News Items that were on the OpenSourceToday site were mostly rewrites of official company [1.] press releases. These Items were by their nature were highly volatile (read as rapidly prone to rot), hence, were inappropriate for longer term retention. Moreover, whatever marginal gain they offered meant prompt display was a necessity. Therefore, rapid, dynamic updating of the News page was an inherently sensible. I describe here one way to meet those needs.
I am limiting my efforts required and the space consumed, by citing the last article showing summary article listings that had similar needs. Moreover, much of the processes is nearly identical. I really begin the new discussion where the requirements diverge. Therefore, my goal is to limit the repetition and limit the size of this piece while supplying sufficient material that the process can be guide that can run on another production system.
I think the best way to start is to compare the pages, noting where they are similar and where they differ:
Figure 1. Open Source Today's Home Page Left and Central Columns
Concentrating on the central column, remember the reversed date order. It's the same on the News page, however, date-time ordering would be the better description:
Figure 2. Full News Page
Yes the most recent news item is at the top, however, there is no posting of the date-time stamp. What I call to your attention is the large point size, bold font titles that lead into varying length descriptive text [2.]. Thus, we can see a similar technique could be employed as in the article listing, but some alterations have to be made in the scripting.
The easiest way to obtain the necessary knowledge is to read the previous article beginning at "Starting Assumptions", and read (scan the code) into the section on "Build Article Data String". Yes there are real differences, however, so much is so similar it is a waste of time to duplicate what is easily accessible.
[For those dubious of my suggestion: I still have the same requirements, assumptions, processes and techniques, e.g. the storage questions are not resolved either for the short term or permanent means. Nonetheless, I assume the data I need is readily available and identifiable when verified to be good [3.]. In addition, I continue to push the read file function as my preferred means to render web content. There is more, however, I think it is time to explore where News items deviate from the article listing summaries.]

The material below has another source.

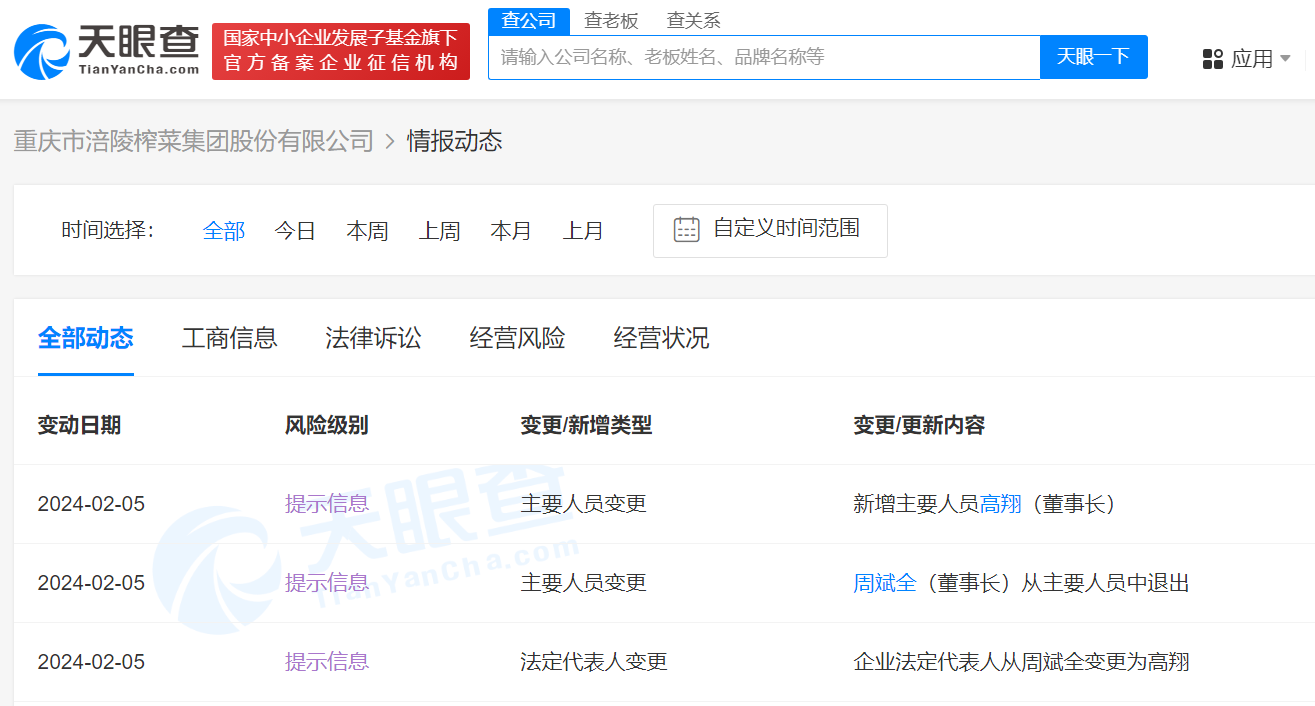Select the 查关系 search tab
The height and width of the screenshot is (706, 1315).
coord(693,20)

I mentioned in one of the links listed under footnote 3, that the News item input should not include all the input fields. Indeed, the author's name is just there for tracking and confirmation purposes. The summary and the keywords should be empty. Moreover, I think the file name is also superfluous, since I doubt I would need it for this application. Remember this content is ephemeral, where long term storage is not desirable.

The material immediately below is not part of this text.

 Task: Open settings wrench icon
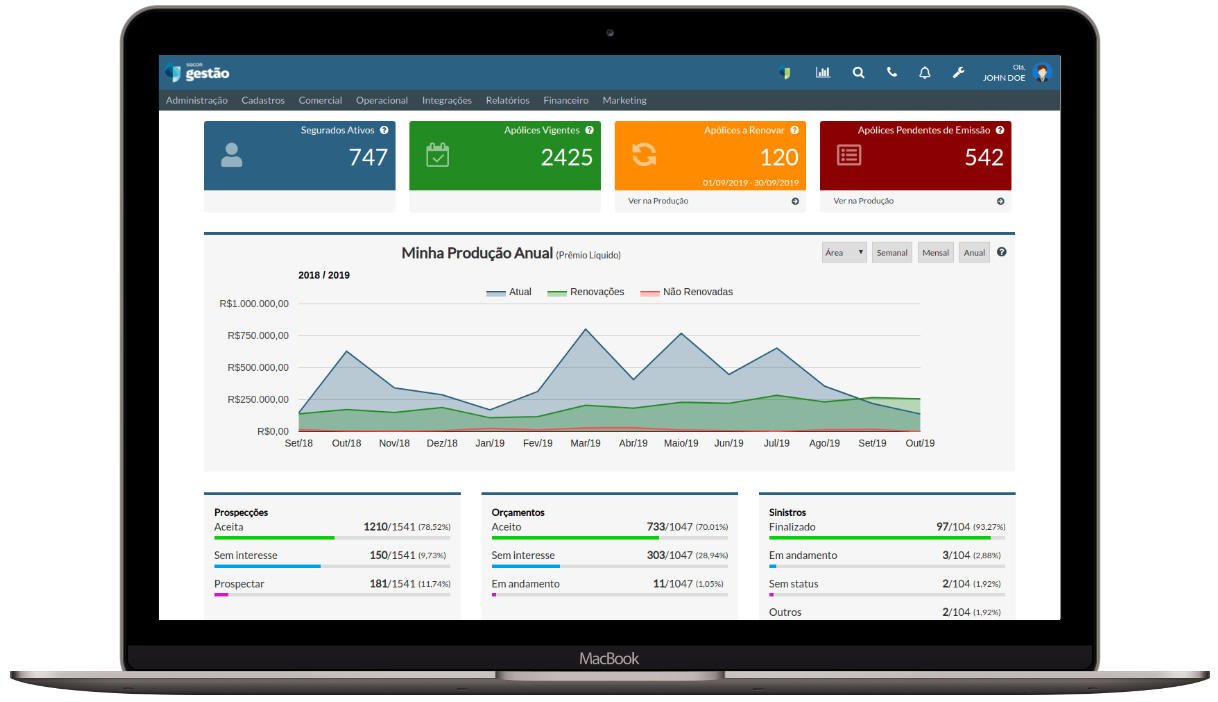tap(958, 73)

The content on the News page also differs from the article listings. As abbreviated form of the News page source is shown below:
<div id="central-col-prodnews">
<h2 id="central-text">Open Source Security \
and Data Center Consolidation become \
Key Opportunities for Resellers</h2>
<p>A study by the Federal Open Source Alliance \
has revealed that the Federal Government has \
an increasing appetite for open source. ...</p>
<p>Similar to the state government market, the \
Federal agencies data center consolidation is \
... download at \
<a href="www.federalopensourcealliance.com">\
this web site</a>.</p>
<p>Surveys of the Department of Defense (DoD), \
... </p>
<h2 id="central-text">Analysts Report says Linux \
Losing Market Share - What's New?</h2>
<p>IDC's latest report sees Linux ...</p>
...
<h2 id="central-text">SYSGO - An Embedded Linux \
with real-time capabilities</h2>
<p>If you're looking for an embedded Linux partner\
... </p>
...
</div> <!-- End of central Product News column -->
Listing 1. News Page Content
Some of the differences are there are no floating div tags holding the content. In addition, the News items are more akin to an article, however, albeit with less structure. Each News item has a significant sized heading for the title, followed by a random number of paragraphs that could hold nearly any type content. The article summaries used a set string with mostly fixed characteristics that was wedged between the custom div tags that filled the central column of the OpenSourceToday home page. Here we have items separated by a few empty lines, at most. These summaries filled the page, one following the other.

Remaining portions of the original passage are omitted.